Buzzfeed released a video this week called “Jewish Kids Meet Santa For the First Time.”

Honestly, when I first read the title I didn’t think it was a bad idea. I assumed they recruited kids with wild personalities that would be adorable regardless of what theme video Buzzfeed shoved them into. Despite Buzzfeed’s typical line about how the results were entertaining, they actually really weren’t. Jewish kids met Santa, and they knew he was a guy in a suit. Jewish kids met Santa, and they didn’t really have anything to say to him. Jewish kids met Santa, and they should have what? They should have tearfully asked him why he never brings them presents? They should have punched him the face for pretending to be someone he’s not? They should have asked for his autograph because he’s famous? Jewish kids met Santa and sat uncomfortably on his lap while some adults who think they’re hilarious recorded them.

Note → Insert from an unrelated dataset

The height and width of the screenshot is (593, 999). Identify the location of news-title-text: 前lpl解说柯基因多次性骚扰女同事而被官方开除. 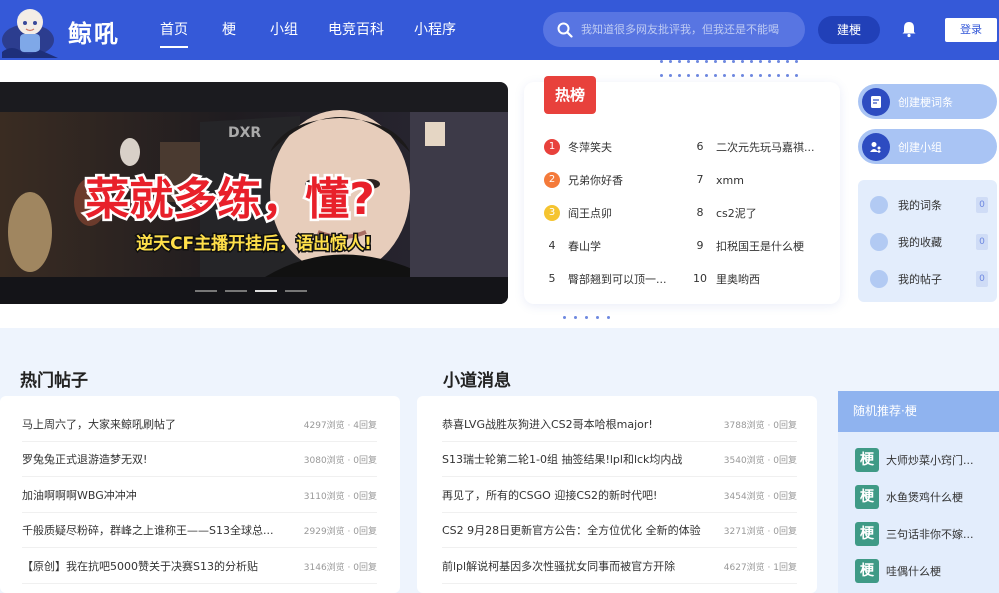
(559, 566).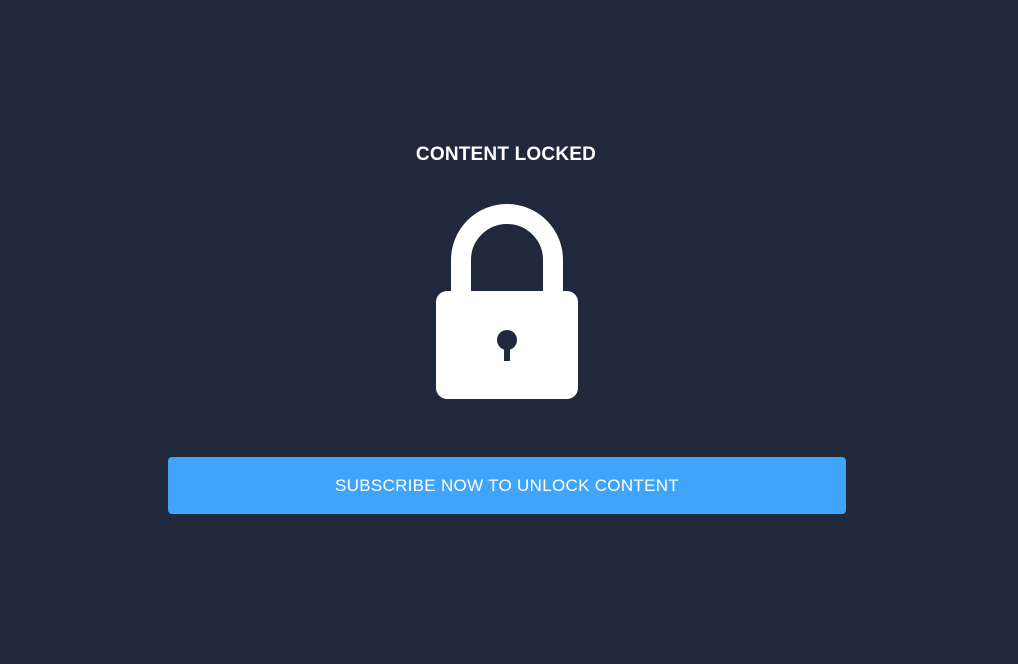 The image size is (1018, 664). What do you see at coordinates (507, 486) in the screenshot?
I see `subscribe-button: SUBSCRIBE NOW TO UNLOCK CONTENT` at bounding box center [507, 486].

I want to make it very clear that I don’t hate Christmas. I don’t even hate Christmas spirit. I think it’s wonderful that there’s an entire month where people feel fuzzy and warm and want to spend time with their families. I respect that many people celebrate Christmas for religious reasons, and I also respect that many people celebrate it for secular ones. There’s so much love and light during Christmastime, and I definitely do not want to take that from anyone, but I also recognize that I’m not included in it. Jewish kids get their own video for meeting Santa because they’re not included in Christmastime, the entire month of it. It’s like there’s this giant month-long party, and we’re not invited. It’s not malicious or intentional, but it doesn’t stop the fact that the whole month I feel like I’m wearing a giant sign that says I’m different, and I don’t belong here. I don’t want people to stop following their traditions or to feel bad, but I would like permission to feel uncomfortable without it being my fault.

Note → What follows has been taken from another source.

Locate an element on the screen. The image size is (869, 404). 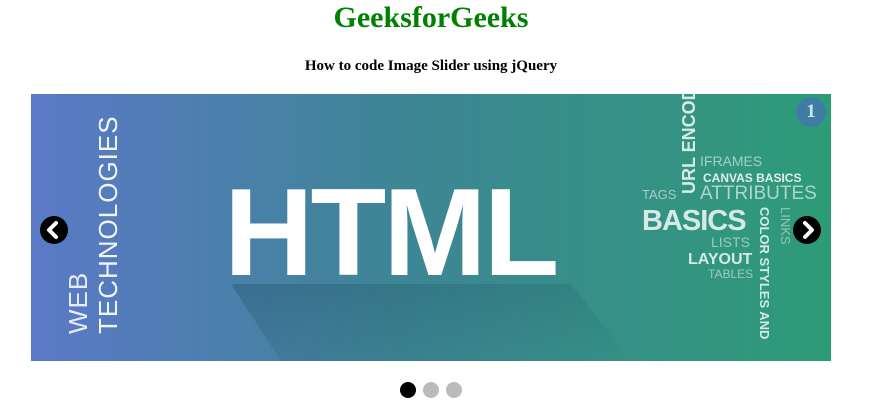
side-text-technologies: TECHNOLOGIES is located at coordinates (108, 224).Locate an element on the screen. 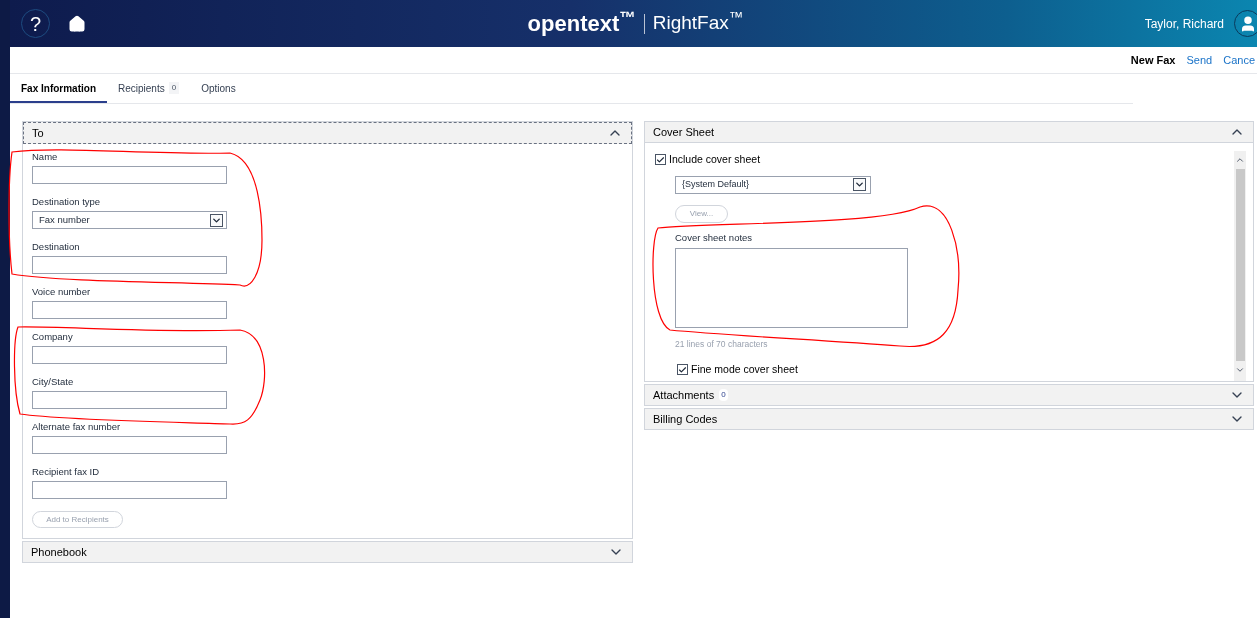 The height and width of the screenshot is (618, 1257). field-label: Destination is located at coordinates (56, 247).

If you aren’t uncomfortable during Christmastime, it’s probably because you’re being very represented. The radio is playing songs written for people like you. Movies are premiering for people like you. Television networks are releasing special themed episodes for people like you. Hearing about people celebrating Hanukkah doesn’t make you feel uncomfortable because you’re not being surrounded by a culture that you aren’t a member of along with the suggestion that you should want to be. When I make jokes about specks of Jewish representation during the holiday season, it’s partially because I feel like I need to recognize that I exist during this month. It’s also partially because many people think those specks are more than enough, and they aren’t. Most of the time they don’t feel like welcome signs or invitations as much as dividers. This is your section. This is where you fit.

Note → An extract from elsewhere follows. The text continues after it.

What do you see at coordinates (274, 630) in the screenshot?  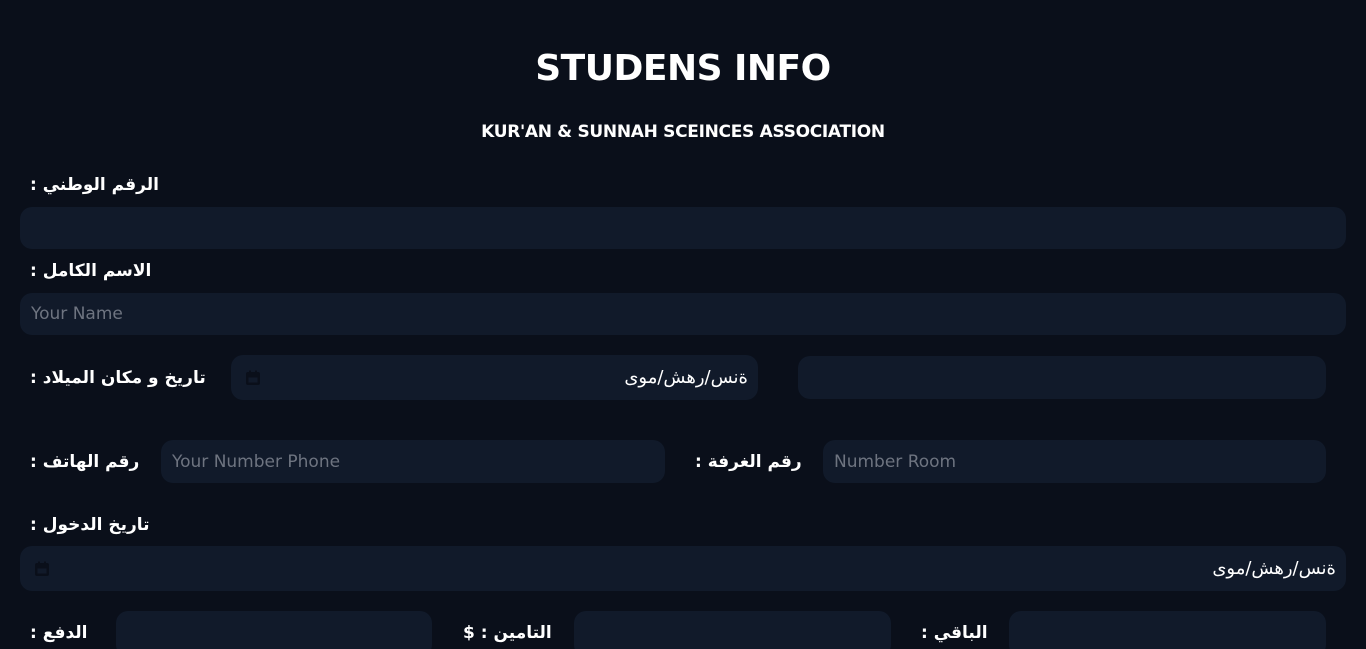 I see `payment-input` at bounding box center [274, 630].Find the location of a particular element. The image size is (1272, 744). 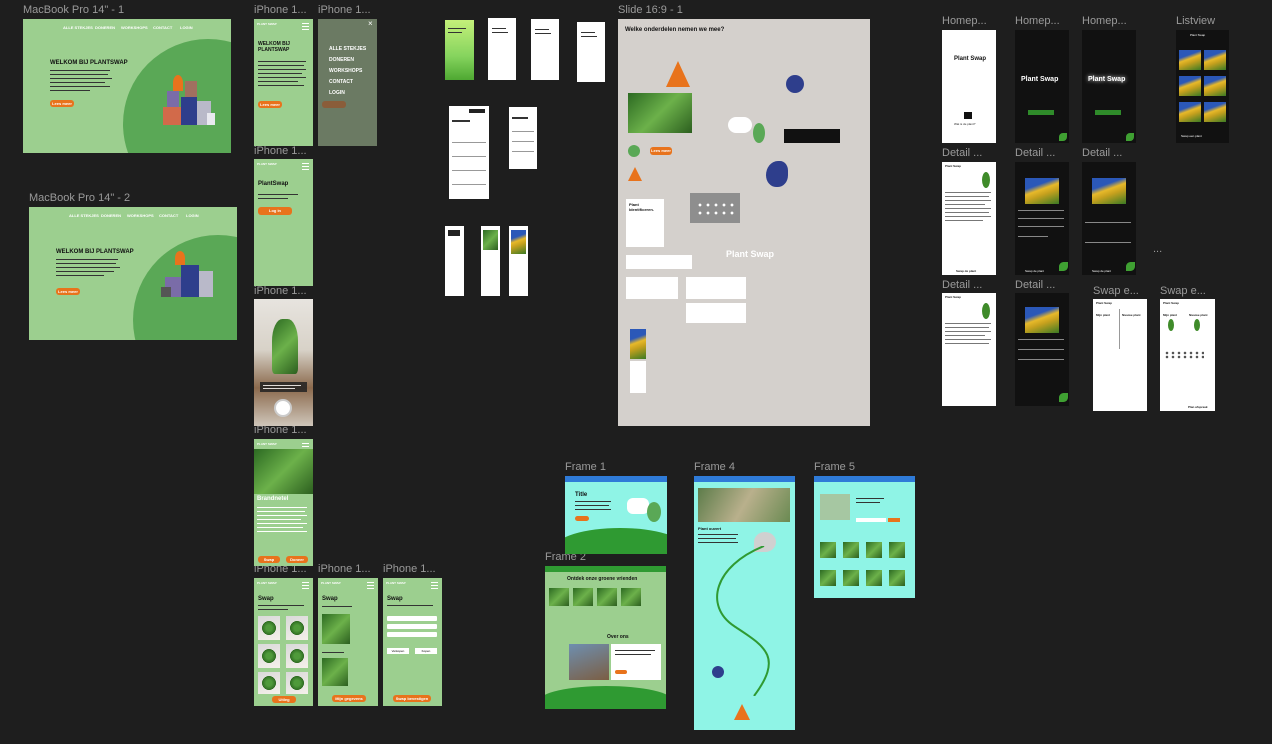

close-icon: × is located at coordinates (370, 24).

I was talking to one of my Jewish friends about the commercialization of Hanukkah, and she told me that if it hadn’t been commercialized she would have been miserable when she was younger. What would it be like to be a child surrounded by an “entirely American” and not at all religious holiday during which everyone else receives presents and you receive nothing? Of course there are religions and groups of people who are in that exact situation, and I won’t pretend to know what those children feel like. I will say, though, that I’m really glad to have had Hanukkah growing up and to still have it. It helps to have an identity when you feel out of place. This year, my mother sent me Snapchats of my family lighting the menorah every night of Hanukkah, during which they would break out in a terribly sung but incredibly enthusiastic rendition of “Hanukkah, O Hanukkah.” It was Christmastime, but at least it was still Hanukkah.